[Exercise goal]
Please return only the lines from the one holding "The height and width of the screenshot is (673, 1197)." through the one holding "Open Add/Remove Software", exactly as they appear in the records below, both ends included.

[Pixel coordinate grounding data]
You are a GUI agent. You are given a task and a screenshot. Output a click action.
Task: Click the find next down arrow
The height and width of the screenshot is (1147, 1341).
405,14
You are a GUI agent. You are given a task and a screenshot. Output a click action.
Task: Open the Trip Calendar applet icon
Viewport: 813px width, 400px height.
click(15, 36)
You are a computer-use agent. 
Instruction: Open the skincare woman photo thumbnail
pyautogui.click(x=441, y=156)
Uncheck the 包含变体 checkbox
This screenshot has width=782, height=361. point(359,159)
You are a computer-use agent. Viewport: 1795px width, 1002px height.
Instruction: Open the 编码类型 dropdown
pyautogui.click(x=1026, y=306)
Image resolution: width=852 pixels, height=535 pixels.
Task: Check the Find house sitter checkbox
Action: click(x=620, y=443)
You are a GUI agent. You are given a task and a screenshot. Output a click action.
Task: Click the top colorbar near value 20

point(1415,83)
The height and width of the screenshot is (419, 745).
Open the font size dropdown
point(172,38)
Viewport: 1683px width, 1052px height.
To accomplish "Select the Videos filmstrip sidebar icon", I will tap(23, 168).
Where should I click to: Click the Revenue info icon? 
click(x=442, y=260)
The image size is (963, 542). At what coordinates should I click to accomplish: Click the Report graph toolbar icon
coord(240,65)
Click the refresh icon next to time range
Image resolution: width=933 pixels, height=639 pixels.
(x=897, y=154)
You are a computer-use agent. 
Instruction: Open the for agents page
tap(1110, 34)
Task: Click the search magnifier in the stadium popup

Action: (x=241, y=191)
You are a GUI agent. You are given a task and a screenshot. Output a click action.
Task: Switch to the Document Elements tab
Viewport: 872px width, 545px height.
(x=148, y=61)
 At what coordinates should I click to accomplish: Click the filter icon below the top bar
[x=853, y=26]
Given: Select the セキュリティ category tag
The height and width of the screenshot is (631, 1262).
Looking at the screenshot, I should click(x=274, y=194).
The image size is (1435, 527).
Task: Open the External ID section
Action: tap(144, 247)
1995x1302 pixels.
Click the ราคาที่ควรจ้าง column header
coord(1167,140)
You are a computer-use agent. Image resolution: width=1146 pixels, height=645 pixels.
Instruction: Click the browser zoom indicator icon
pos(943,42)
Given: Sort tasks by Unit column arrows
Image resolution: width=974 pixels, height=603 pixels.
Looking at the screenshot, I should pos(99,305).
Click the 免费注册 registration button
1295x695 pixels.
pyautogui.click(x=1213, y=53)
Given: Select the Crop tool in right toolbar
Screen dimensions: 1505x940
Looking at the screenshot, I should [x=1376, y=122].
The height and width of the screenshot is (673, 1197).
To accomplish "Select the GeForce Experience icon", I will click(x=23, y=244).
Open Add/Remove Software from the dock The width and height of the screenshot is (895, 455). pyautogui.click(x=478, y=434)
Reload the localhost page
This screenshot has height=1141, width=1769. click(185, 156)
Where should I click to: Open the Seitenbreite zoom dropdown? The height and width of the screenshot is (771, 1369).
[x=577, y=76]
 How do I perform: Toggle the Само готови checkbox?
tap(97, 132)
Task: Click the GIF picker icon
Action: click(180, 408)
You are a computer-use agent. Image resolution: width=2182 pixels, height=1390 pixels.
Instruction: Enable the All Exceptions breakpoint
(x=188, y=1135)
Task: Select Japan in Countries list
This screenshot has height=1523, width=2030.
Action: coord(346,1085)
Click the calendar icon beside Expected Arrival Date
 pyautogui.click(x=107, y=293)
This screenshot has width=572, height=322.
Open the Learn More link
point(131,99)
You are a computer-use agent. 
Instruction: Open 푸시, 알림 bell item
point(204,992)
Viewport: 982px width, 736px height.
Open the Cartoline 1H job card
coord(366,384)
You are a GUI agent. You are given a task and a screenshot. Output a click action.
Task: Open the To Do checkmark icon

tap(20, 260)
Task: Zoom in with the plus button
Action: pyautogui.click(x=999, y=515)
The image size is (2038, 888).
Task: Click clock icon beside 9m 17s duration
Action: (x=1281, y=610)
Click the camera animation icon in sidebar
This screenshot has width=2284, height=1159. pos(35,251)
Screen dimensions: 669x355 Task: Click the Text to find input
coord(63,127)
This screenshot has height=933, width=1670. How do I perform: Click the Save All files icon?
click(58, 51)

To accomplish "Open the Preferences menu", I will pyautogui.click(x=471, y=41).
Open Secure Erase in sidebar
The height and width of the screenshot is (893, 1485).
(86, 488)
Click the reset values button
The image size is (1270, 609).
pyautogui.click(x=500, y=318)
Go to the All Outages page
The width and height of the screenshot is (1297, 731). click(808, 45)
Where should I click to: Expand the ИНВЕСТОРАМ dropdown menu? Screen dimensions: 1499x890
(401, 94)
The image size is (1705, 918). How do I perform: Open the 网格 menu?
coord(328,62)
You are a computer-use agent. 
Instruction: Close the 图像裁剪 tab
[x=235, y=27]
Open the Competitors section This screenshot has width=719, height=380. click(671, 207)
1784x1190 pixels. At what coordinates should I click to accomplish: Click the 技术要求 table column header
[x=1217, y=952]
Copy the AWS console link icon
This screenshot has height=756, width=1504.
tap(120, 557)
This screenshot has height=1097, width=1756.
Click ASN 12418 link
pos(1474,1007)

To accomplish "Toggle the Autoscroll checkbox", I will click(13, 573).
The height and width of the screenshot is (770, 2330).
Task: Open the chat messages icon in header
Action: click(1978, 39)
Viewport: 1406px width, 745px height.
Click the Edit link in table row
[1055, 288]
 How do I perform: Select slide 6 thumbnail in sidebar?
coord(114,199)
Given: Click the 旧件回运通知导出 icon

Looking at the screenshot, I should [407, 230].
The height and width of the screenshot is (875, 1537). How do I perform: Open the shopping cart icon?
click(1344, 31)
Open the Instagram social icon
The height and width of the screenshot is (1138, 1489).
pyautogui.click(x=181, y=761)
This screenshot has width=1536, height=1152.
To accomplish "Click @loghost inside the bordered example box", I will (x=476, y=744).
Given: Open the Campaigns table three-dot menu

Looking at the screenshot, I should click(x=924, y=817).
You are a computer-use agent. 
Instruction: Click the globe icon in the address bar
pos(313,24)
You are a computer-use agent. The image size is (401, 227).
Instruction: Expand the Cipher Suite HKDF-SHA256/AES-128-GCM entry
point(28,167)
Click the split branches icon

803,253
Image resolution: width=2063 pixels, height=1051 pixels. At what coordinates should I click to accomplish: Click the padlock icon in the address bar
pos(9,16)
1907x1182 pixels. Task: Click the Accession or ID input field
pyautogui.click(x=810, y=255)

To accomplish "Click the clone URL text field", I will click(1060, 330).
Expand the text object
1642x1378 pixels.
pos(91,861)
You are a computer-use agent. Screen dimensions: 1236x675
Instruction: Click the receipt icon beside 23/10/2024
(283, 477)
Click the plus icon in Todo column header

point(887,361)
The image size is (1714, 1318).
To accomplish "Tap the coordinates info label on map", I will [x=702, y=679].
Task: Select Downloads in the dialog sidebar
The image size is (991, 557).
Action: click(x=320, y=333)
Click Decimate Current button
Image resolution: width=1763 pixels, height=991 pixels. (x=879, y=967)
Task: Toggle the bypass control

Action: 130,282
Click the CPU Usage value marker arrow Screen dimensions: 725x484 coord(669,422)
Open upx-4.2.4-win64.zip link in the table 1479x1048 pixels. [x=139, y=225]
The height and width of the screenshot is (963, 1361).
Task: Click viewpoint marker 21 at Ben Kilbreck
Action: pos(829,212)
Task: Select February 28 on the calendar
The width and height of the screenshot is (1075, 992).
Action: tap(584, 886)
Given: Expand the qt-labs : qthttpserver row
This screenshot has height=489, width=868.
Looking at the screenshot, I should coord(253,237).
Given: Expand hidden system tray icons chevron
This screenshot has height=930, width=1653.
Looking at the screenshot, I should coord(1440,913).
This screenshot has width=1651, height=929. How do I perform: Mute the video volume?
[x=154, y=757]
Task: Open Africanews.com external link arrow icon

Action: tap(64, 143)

[Completed exercise]
The height and width of the screenshot is (673, 1197).
To accomplish "Select the GeForce Experience icon", I will click(x=23, y=244).
Open Add/Remove Software from the dock The width and height of the screenshot is (895, 455). pyautogui.click(x=478, y=434)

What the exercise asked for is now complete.